日本では人が亡くなると荼毘(火葬)に付し、遺骨を骨壺に納めてお墓に入れます。それが当たり前と思っていますが、古今東西、弔い方は様々です。実は、遺骨を大切にするのは日本的な風習のようです。日本人はなぜ遺骨を大事にするのか、何回かに分けてみていきましょう。

 

 

イギリス・オックスフォード大学の歴史学の教授でイギリス国教会の聖職者でもあるジョン・マクマナーズの著書『死と啓蒙』(平凡社、1989)は、18世紀フランスにおける死生観の変遷を大量の記録や資料に基づいて解明したものです。

 

その中に、古今東西の弔い方について紹介されており、例えば古代における風変わりな儀礼として、次のようなものが挙げられています。

 

・バビロニアのロウで固めた屍体

・エジプトのミイラ

・ギリシャ・ローマの積み薪による火葬

・マトンと一緒に料理して老人を食べるイスラーム神秘主義の修道者

・死者を革袋に入れて木から吊るすコルキス(※注:古代グルジア)の住民

・死者を白い土壁で覆ってからガラスの台に嵌め込むエチオピア人

 

また、これらと比較できる近代の例として次のようなものを挙げています。

 

・死者を塔に吊るして猛禽にゆだねるペルシアのゾロアスター教徒(※注:火を信仰するため神聖な火は使わず鳥葬や風葬を採るとされる)。
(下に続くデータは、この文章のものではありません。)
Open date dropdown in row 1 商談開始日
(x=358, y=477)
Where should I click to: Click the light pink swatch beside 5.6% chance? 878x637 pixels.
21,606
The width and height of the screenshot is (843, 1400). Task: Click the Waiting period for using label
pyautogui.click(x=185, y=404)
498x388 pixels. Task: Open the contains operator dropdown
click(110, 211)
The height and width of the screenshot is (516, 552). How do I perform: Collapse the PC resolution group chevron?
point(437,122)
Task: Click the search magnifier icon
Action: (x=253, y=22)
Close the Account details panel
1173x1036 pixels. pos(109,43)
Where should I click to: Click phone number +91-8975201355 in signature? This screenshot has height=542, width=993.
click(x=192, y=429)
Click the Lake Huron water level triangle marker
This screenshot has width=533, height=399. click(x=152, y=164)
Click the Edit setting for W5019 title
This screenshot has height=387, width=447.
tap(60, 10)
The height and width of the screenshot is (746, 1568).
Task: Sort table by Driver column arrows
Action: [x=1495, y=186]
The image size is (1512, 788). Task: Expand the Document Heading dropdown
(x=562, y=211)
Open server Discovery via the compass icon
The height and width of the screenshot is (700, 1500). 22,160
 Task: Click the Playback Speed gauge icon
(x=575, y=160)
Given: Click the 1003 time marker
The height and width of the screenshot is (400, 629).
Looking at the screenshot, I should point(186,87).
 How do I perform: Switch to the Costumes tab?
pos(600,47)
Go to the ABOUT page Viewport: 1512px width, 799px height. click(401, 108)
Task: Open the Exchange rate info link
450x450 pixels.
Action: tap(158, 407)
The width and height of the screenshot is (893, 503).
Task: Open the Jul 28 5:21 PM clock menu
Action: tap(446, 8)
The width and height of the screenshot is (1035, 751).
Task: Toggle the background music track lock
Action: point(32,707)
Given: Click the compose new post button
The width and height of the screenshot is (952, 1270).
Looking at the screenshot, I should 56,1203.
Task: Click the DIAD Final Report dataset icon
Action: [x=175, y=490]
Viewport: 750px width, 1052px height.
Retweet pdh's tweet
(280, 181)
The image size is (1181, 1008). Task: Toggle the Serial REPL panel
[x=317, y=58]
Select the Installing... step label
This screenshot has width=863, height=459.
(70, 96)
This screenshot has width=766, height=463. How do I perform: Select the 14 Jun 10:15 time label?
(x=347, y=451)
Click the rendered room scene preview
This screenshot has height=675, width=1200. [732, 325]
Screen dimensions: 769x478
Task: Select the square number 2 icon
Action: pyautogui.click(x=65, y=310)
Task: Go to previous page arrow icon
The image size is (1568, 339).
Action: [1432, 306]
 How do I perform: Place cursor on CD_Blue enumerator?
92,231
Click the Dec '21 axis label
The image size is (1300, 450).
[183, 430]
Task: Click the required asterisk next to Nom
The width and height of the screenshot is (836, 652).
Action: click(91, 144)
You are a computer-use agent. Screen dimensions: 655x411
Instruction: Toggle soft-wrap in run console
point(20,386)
もし右の目が先に食われれば、神に召されたしるしとされた)

・死者の顔に絵の具を塗るアメリカ・インディアン

・自分の小屋に骸骨を吊るしておくブラジル人

・王の皮膚に砂を詰めるヴァージニアの土着民

・先祖の骨を粉にして酒に入れるオリノコ川流域の未開人

・屍体を切り刻んで陶器の鉢に貯蔵しておくバレアレス諸島の未開人

 

これらと並んで著者は、日本人の風習を取り上げます。

・壺に死者の灰をうやうやしく保存する日本人

 

日本人の葬儀の方式は、世界各地に見られる風変わりな習慣のひとつとしてみなされているのです。

 

なぜ欧米人からはそのように見えるのか、また日本人はなぜ遺骨を大事に保存して敬うのか、とても興味がわいてきます。